EXERCISE BRIEF
Collect every line of the records below that contains the word "accomplish", matching its case exactly.

DATA PROVIDED
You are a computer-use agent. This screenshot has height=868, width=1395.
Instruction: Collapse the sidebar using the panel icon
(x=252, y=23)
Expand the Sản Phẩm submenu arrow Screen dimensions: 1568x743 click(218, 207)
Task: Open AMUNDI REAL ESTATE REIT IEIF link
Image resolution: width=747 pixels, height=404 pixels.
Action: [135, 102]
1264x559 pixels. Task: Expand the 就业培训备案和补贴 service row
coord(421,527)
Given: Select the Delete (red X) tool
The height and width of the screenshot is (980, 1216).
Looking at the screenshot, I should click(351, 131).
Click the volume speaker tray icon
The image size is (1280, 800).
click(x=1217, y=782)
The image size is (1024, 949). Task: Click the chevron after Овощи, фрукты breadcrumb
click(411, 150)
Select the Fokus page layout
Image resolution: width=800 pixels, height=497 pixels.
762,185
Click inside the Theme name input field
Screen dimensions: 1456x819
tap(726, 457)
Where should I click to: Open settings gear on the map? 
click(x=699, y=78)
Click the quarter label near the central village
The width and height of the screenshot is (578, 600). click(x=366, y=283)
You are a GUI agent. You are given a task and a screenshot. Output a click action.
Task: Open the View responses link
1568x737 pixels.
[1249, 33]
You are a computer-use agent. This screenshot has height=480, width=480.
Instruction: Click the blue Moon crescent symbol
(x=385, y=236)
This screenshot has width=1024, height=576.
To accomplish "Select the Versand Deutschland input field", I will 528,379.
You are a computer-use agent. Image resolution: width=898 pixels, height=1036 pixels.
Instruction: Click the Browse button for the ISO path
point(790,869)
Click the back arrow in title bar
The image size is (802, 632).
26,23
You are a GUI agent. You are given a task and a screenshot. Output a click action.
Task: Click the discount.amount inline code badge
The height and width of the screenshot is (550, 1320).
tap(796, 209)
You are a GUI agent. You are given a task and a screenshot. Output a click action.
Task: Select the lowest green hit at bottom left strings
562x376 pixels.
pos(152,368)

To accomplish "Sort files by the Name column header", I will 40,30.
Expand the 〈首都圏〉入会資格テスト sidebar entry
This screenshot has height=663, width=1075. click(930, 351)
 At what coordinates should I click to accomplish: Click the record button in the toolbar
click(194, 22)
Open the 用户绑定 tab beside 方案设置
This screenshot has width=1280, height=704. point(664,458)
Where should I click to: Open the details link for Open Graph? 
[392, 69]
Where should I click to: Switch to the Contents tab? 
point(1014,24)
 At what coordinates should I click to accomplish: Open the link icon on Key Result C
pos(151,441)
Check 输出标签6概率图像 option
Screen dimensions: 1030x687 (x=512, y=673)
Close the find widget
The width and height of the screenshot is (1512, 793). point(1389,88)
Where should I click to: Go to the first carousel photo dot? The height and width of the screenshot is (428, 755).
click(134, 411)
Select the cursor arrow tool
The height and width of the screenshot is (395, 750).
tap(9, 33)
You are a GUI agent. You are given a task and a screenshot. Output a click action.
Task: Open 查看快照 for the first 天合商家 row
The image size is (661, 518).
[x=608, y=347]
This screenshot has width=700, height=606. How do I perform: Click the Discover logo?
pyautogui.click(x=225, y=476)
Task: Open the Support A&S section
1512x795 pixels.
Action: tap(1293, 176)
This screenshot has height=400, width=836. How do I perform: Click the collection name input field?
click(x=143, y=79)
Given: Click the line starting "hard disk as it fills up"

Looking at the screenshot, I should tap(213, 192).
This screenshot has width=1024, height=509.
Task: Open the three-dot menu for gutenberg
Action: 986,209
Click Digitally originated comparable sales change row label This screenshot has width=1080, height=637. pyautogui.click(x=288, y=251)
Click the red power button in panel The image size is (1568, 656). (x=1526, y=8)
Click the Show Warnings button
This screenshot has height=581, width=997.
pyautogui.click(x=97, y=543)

ANSWER BELOW
To accomplish "Select the Versand Deutschland input field", I will 528,379.
To accomplish "Sort files by the Name column header", I will 40,30.
 At what coordinates should I click to accomplish: Click the record button in the toolbar
 At what coordinates should I click to accomplish: Open the link icon on Key Result C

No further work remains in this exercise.